Don’t miss out on this opportunity to stay ahead of the game. Join us today and walk away with an action plan for 2010.

Cash flow and banks

In a new article at CFO, they look at the differences in how banks account for operating cash flow. Better accounting styles would account for a better understanding of the true financial health of the institutions. The article states that banks can't be reliably compared to eachother. Read the full article at CFO.

Wednesday, July 8, 2009

Germans loosen accounting rules

According to Forbes, German banks responded well to the news that the government would recend an accounting rule to help banks boost spending in the current economy. This ruling will ease up on the capital requirements governing a bank. The rule, created to be helpful in bull markets harms the banks in bear markets. Read what this ruling would do for German banks here.

Tuesday, July 7, 2009

Accounting firms looking at carbon and climate change accounting

The New York Times recently looked at how the Big 4 are looking to get into a new type of accounting by building carbon and climate change shops in the US. This new industry could eventually be large, rivaling the likes of the tax compliance and financial disclosure accounting sectors. In Europe, the Big Four, which consists of Deloitte Touche Tohmatsu, Ernst & Young, KPMG and Pricewaterhouse Coopers, are already well known for their carbon footprint accounting. These executives are now switching offices and moving back to the United States.

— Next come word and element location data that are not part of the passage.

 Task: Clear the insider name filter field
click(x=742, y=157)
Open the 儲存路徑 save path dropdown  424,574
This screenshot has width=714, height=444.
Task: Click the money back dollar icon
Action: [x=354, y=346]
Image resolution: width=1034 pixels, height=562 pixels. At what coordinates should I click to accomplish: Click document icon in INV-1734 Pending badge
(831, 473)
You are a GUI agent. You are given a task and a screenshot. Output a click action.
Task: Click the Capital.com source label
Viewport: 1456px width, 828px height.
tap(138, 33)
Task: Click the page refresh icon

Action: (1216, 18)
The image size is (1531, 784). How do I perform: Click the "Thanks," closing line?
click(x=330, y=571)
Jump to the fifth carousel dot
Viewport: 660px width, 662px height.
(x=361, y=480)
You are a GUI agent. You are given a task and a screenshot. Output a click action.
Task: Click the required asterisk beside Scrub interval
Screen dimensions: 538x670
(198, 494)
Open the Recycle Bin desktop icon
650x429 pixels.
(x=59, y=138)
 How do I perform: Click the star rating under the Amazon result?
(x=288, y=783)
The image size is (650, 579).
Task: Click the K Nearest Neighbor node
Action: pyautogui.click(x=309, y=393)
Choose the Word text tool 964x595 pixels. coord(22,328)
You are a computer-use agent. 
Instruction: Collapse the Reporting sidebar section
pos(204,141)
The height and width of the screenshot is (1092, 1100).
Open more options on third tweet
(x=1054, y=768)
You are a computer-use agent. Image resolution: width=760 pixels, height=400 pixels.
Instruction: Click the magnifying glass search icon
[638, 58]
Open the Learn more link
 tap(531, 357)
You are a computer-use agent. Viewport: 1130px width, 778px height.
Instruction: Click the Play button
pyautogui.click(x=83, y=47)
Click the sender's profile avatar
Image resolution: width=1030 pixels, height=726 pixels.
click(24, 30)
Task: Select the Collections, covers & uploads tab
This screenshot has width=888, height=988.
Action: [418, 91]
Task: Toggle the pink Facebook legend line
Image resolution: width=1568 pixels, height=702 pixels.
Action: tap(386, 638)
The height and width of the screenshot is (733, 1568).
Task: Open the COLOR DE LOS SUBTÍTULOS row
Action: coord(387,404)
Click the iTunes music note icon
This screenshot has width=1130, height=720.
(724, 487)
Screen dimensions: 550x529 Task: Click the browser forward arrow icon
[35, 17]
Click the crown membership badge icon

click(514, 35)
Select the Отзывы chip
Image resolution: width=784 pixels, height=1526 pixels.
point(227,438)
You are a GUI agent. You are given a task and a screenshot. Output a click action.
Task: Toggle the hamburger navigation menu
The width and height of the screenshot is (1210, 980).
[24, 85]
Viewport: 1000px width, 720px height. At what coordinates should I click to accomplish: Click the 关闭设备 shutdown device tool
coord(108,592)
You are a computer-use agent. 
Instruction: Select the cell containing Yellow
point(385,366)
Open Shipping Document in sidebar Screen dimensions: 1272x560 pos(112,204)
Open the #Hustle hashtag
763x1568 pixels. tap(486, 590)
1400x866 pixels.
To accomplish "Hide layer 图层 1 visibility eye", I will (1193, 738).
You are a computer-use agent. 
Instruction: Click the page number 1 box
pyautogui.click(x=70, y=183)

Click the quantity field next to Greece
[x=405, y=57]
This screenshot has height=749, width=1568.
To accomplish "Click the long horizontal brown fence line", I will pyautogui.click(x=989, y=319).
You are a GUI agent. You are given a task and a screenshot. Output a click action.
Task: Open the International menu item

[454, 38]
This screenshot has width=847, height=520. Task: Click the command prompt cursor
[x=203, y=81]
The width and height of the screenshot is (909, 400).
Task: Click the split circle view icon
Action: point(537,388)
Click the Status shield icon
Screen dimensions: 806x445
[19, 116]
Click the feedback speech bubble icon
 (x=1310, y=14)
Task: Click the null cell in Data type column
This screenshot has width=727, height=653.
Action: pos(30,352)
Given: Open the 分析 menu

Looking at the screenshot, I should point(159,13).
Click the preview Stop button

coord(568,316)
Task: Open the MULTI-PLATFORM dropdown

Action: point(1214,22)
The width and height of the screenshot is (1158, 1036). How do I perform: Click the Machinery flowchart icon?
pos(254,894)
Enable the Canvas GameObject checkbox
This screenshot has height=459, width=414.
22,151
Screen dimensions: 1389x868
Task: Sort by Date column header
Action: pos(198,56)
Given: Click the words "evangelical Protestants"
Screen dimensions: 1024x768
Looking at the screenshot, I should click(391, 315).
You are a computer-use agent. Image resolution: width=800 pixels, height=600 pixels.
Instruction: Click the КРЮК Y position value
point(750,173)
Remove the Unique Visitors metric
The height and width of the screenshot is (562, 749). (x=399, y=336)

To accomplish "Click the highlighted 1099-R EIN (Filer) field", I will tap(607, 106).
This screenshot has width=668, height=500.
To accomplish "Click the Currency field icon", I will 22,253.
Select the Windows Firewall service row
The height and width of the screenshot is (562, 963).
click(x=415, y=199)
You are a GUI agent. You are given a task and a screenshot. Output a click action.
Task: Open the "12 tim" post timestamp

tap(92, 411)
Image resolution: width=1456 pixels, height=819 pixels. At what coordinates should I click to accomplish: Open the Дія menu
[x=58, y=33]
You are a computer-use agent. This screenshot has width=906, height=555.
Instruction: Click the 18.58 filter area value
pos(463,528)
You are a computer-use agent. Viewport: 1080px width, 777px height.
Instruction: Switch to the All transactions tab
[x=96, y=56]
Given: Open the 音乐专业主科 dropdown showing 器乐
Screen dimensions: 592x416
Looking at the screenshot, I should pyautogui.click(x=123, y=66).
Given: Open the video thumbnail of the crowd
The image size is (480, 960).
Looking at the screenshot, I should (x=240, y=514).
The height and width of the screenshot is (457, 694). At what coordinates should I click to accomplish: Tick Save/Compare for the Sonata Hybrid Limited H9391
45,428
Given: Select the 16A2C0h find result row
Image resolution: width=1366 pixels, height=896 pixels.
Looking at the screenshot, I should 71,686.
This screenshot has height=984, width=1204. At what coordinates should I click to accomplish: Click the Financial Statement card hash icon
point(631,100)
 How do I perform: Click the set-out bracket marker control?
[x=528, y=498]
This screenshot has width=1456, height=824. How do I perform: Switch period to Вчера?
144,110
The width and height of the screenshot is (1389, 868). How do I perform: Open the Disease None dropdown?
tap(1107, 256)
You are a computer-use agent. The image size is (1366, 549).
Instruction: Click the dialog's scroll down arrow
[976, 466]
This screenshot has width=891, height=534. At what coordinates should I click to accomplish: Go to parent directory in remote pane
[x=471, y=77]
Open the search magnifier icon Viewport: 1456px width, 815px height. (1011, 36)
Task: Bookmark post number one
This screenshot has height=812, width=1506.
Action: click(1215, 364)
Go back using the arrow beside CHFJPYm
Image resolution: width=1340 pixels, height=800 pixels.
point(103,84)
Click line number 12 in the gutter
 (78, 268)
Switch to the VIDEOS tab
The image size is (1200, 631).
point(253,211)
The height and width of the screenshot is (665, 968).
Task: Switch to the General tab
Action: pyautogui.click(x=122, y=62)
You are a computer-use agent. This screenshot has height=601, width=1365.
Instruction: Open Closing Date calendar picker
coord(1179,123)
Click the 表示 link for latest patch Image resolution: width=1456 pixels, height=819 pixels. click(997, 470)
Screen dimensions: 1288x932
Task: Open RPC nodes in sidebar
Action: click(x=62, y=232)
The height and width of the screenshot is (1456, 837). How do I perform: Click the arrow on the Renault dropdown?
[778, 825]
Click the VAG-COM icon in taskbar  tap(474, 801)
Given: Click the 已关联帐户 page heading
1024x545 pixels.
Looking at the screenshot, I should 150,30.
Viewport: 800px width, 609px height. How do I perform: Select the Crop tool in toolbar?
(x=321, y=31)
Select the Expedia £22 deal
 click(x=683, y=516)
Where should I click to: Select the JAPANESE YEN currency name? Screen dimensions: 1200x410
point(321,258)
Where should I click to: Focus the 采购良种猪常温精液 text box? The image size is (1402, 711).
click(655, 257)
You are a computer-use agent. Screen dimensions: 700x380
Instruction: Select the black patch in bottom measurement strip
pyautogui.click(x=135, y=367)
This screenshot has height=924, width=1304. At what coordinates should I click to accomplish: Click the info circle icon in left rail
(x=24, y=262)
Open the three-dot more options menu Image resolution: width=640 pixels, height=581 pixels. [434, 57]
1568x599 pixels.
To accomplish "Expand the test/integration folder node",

Eric Hespenheide, global managing partner of internal audit services at Deloitte and one of the leaders of its sustainability practice, said this:
"We're clearly leveraging our experience in Europe ... to build out and anticipate as best we can what impacts that will have on U.S. businesses. If the U.S. decides to adopt some reduction targets as a country, the stimulus and the impact on our U.S. economy will be magnitudes greater than what we've seen in any other individual country around the world."